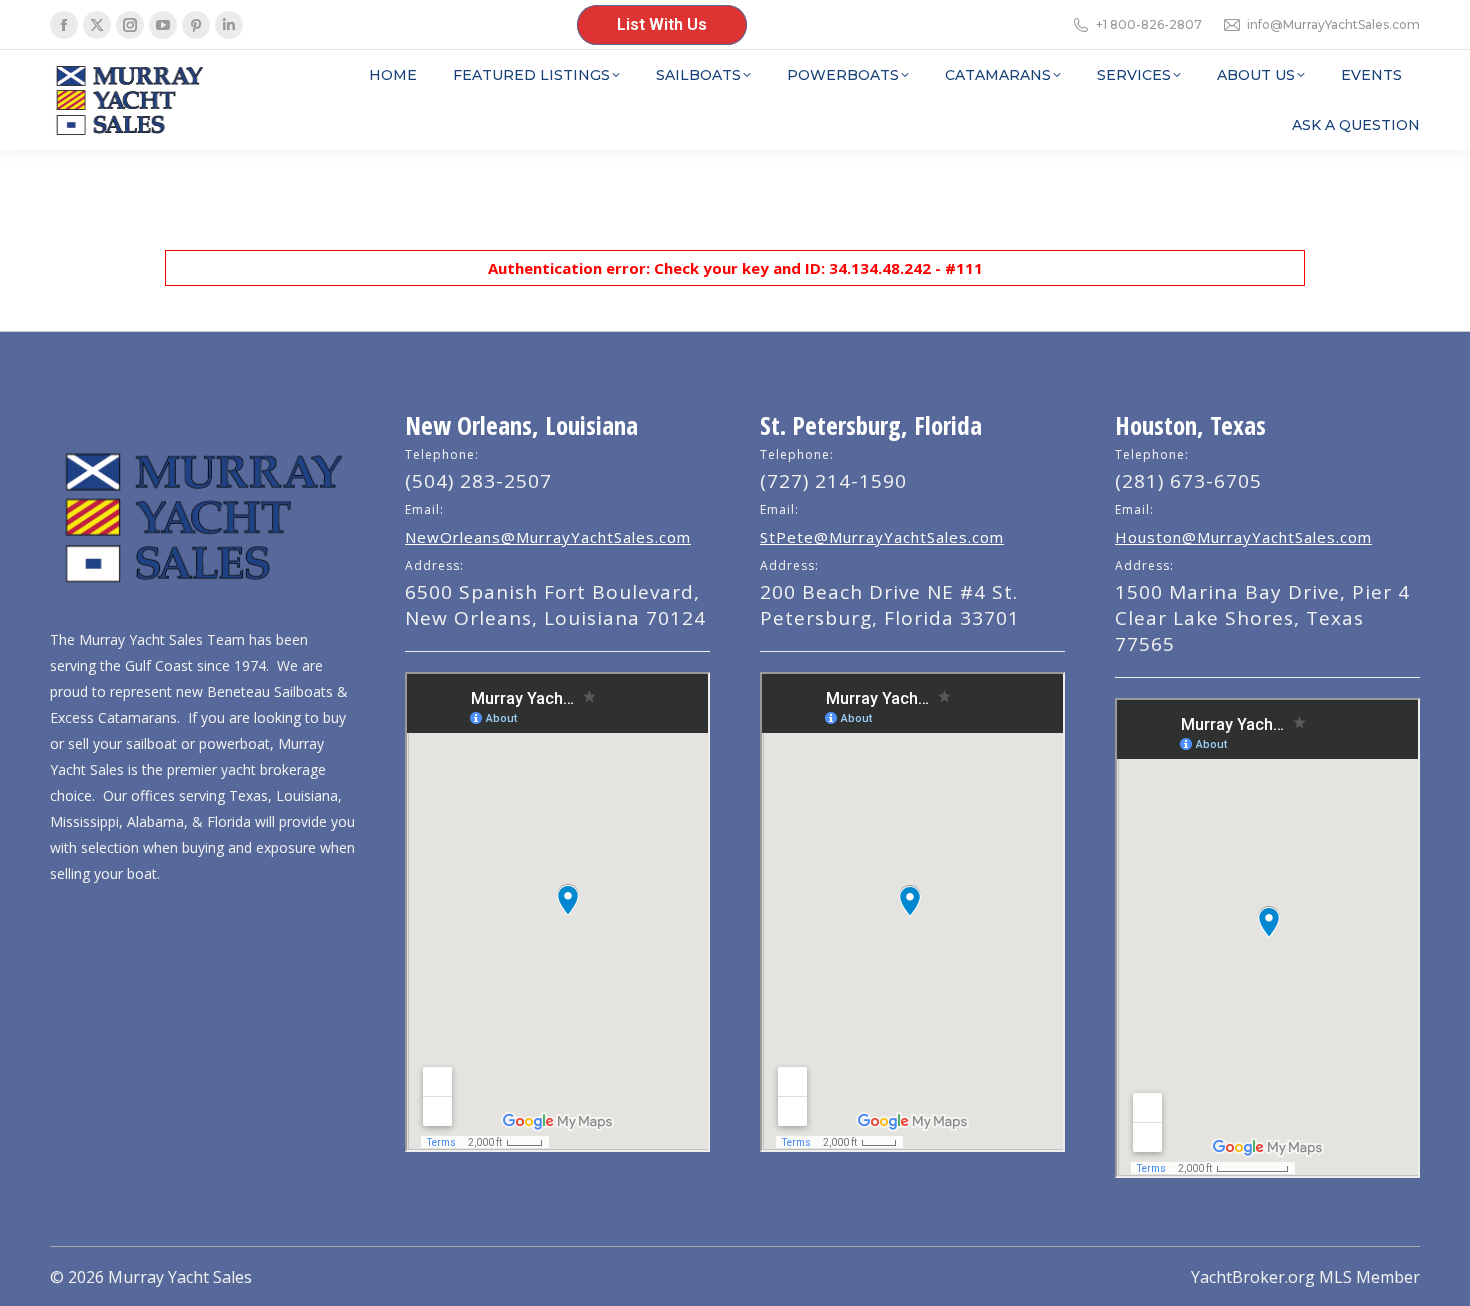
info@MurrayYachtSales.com (1333, 24)
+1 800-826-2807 (1149, 24)
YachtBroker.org (1253, 1277)
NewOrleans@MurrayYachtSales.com (548, 537)
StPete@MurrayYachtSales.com (882, 537)
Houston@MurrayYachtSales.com (1243, 537)
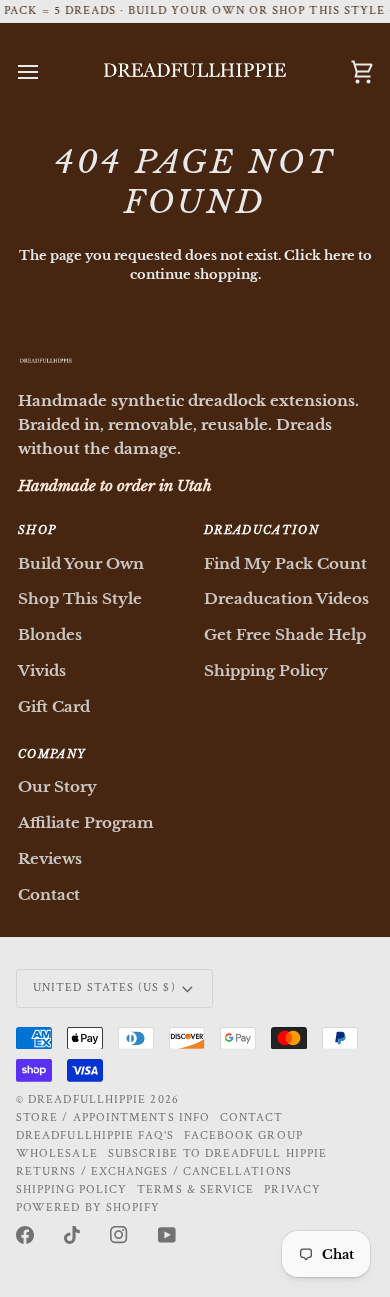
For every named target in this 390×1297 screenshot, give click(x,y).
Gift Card (54, 706)
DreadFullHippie (87, 1099)
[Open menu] (46, 72)
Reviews (50, 858)
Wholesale (57, 1153)
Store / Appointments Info (113, 1117)
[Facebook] (25, 1235)
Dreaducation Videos (286, 598)
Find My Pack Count (285, 563)
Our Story (57, 786)
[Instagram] (119, 1235)
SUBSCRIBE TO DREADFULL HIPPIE (217, 1153)
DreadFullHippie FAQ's (95, 1135)
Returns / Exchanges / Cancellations (154, 1171)
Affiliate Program (86, 822)
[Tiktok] (72, 1235)
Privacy (292, 1189)
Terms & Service (195, 1189)
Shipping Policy (266, 670)
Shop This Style (80, 598)
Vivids (42, 670)
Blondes (50, 634)
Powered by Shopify (88, 1207)
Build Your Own (81, 563)
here (339, 255)
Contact (49, 894)
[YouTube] (167, 1235)
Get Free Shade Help (285, 634)
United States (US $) (104, 987)
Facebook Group (243, 1135)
• • • • • • •
__Task objective__.
Your output should be an exact transcription of the line that holds "Blondes (50, 634)" and each line after it through the end of the listing above.

__Solution__.
Blondes (50, 634)
Powered by Shopify (88, 1207)
Build Your Own (81, 563)
here (339, 255)
Contact (49, 894)
[YouTube] (167, 1235)
Get Free Shade Help (285, 634)
United States (US $) (104, 987)
Facebook Group (243, 1135)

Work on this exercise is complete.